Another arm of our research is that we interviewed 15 youth under the age of 18 who traded sex to better understand their grasp of the Prostitution Reform Act as well as to explore their experiences with social workers. Most of the youth had been in the care system at some point and had experiences with social worker. They held quite negative feelings towards social workers who they positioned as uncaring, home wreckers and as rigidly following organisational guidelines in making decisions as to whether they were in risk in their homes or not. They were especially fearful of social workers finding out that they were working as sex workers because they felt that they would be judged as being unfit mothers – two of our young participants were pregnant at the time of interview, one had had her child removed from her care when the baby was four weeks old and one already had children who lived with her ex-partner but who she regularly had over at her house for weekends and holidays.

Red Umbrella Babies: In the US and other places sex workers fear being--and are--separated from their children because of criminalization, due to the whore stigma arising in custody proceedings, as well as because of the impact of arrest and incarceration on families. Sex work is decriminalized in New Zealand. What changes for families and their interactions with social workers when sex work is decriminalized and what remains the same?

​Stéphanie and Gillian: Children can no longer be removed from their mother’s care because she is working as a sex worker. This challenges some social workers who take a particularly moral approach, considering that it is not the right environment to bring up children. However, the fact that sex work is now treated as an occupation like any other has provided protections for sex working mothers. Unfortunately, young people working on the street (as well as some older workers) are often unsure of their rights in New Zealand and there is still a fear around involvement with social workers, especially when they have been removed from their families when they were younger.

Red Umbrella Babies: Does your research reveal anything that we are sex workers and parents can do to create change in the US (and other places)?

​​Stéphanie and Gillian: No, our study didn't really focus on what sex workers do or can do to resist and/or subvert the influence and reach of the State on their lives and their families.

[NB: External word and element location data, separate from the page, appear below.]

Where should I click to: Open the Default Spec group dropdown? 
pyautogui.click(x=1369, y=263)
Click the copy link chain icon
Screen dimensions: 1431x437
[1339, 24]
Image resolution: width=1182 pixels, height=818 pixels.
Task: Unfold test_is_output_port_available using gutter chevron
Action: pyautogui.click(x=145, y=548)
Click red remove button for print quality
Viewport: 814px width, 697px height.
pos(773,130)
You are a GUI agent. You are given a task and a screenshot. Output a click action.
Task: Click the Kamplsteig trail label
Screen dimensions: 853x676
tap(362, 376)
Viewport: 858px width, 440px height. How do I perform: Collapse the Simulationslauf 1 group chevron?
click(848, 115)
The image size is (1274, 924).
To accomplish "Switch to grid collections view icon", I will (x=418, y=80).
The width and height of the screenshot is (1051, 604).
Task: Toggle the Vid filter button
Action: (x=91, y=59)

We would have wanted to interview parents in the sex industry to answer this question and this wasn't part of our research question or design. That said, it would certainly make for a useful and important research project. Another one of our findings is that even with sex work being decriminalized and even when social workers speak of sex work as a form of work, stigma remains.

The article “The Prostitution Reform Act (2003) and Social Work in Aotearoa/New Zealand” was published “online first” in Affilia: Journal of Women and Social Work, May 11, 2016.